**ОТРЫВОК СО СТРАНИЦЫ**
####

Стада не только определяли ритм кочевой жизни. От них зависело и распределение ежедневной работы. Брем отмечает: «Казах производит на непредвзятого наблюдателя весьма благоприятное впечатление, и оно усиливается с более длительным знакомством: живой ум, здравые суждения, разумность, при условии, что он занимается хорошо известными вещами, миролюбие и готовность прийти на помощь… Все это представляет его как доброго и отзывчивого человека».
Барнаульский музей оказался для Брема кладезем полезной информации. Здесь хранилась коллекция насекомых врача и естествоиспытателя Фридриха Геблера (1782–1850), который неустанно трудился здесь с 1808 года как доктор, заботящийся об улучшении условий жизни сибирских шахтеров. Он составил коллекцию во время своих геологических и биологических экскурсов по Алтаю. Его преемник фон Думберг также прилежно изучал местную природу. Он собрал большой гербарий, который позже был представлен в королевской коллекции в Берлине.
Основой музея было минералогическое собрание и комната с паровым двигателем, который создал великий русский изобретатель Иван Ползунов (1728–1766). В отличие от других типов паровых двигателей эта модель была предназначена не только для перекачки воды, но и для управления мельничной техникой.
Менее благоприятным было состояние птичьей коллекции. Причиной тому — недостаточная квалификация местных коллекционеров. Что и говорить, даже лучшие собрания европейских музеев страдали тогда от плохой подготовки препараторов. Что взять с бедного краеведческого музея далекого Барнаула?
Любопытный по натуре Брем посетил также сталелитейный и другие заводы. Вообще, надо сказать, что Барнаул, в котором в то время жило 30 тысяч человек, произвел на него самое благоприятное впечатление.
Чтобы не обременять себя в пути уже значительно выросшей коллекцией, 13 больших деревянных ящиков были направлены почтой в Санкт-Петербург.
Здесь придется прервать плавный рассказ о путешествии в силу особых обстоятельств. Дело в том, что ранее считалось, что на русском языке о жизни Брема не сохранилось никаких свидетельств, тем более воспоминаний кого-либо, кто встречался с ним во время его поездки по России. Но, оказывается, такие воспоминания имеются. И отдельные отрывки из них мы здесь приводим по тексту журнала «Алтай». Примечательно, что в них содержатся детали, которые помогают лучше понять характер и поступки замечательного натуралиста.
«Этот милейший человек…»

####

**ФРАГМЕНТ НАБОРА ДАННЫХ**
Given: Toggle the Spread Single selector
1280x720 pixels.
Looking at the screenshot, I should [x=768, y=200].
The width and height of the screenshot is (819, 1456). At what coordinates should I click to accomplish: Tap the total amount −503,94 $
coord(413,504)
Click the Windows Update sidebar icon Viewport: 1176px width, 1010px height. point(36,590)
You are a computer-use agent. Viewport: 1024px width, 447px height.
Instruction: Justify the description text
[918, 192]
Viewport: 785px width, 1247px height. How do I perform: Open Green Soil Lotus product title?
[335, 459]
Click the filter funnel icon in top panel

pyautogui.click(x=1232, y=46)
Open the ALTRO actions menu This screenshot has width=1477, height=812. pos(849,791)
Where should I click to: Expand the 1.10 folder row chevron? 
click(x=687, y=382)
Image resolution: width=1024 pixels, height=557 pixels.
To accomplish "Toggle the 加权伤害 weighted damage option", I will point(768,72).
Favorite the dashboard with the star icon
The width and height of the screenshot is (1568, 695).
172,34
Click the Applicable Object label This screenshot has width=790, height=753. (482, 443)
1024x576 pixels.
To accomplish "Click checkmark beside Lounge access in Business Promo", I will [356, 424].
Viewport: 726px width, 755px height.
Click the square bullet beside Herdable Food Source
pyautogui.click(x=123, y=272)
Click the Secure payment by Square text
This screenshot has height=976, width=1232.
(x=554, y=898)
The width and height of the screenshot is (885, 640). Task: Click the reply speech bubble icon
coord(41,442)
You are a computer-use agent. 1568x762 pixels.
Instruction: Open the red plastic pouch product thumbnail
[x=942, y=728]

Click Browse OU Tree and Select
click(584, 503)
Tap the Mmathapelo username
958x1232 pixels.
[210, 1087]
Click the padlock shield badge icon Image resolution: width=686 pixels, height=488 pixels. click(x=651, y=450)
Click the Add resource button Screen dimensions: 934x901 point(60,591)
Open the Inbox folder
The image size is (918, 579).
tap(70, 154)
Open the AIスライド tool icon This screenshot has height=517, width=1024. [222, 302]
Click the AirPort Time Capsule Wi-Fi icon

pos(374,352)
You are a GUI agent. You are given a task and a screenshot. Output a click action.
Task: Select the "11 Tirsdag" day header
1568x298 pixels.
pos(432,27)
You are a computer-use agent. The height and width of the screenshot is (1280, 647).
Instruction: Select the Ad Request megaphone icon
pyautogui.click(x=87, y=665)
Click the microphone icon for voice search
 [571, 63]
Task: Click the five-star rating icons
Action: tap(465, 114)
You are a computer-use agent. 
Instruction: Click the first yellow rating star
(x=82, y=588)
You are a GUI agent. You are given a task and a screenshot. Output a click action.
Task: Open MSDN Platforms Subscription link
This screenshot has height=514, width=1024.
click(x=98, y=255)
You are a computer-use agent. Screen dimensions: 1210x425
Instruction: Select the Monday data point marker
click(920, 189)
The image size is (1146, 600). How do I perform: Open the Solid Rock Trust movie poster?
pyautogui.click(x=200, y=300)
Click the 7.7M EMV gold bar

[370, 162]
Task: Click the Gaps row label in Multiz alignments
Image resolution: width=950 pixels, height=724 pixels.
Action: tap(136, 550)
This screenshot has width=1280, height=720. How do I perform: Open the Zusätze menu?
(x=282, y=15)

####

**ВАШИ ЗАДАНИЯ**
1 > Сколько человек жило в то время в Барнауле, согласно отрывку о Бреме?
2 > Перепишите, пожалуйста, часть отрывка о Бреме между словами "Основой музея было" и "самое благоприятное впечатление." включительно, заменив "мельничной техникой" на "мельничным оборудованием".
Записи представляют собой самостоятельный материал.

**СПИСОК ОТВЕТОВ**
1 > 30 тысяч человек.

2 >
Основой музея было минералогическое собрание и комната с паровым двигателем, который создал великий русский изобретатель Иван Ползунов (1728–1766). В отличие от других типов паровых двигателей эта модель была предназначена не только для перекачки воды, но и для управления мельничным оборудованием.
Менее благоприятным было состояние птичьей коллекции. Причиной тому — недостаточная квалификация местных коллекционеров. Что и говорить, даже лучшие собрания европейских музеев страдали тогда от плохой подготовки препараторов. Что взять с бедного краеведческого музея далекого Барнаула?
Любопытный по натуре Брем посетил также сталелитейный и другие заводы. Вообще, надо сказать, что Барнаул, в котором в то время жило 30 тысяч человек, произвел на него самое благоприятное впечатление.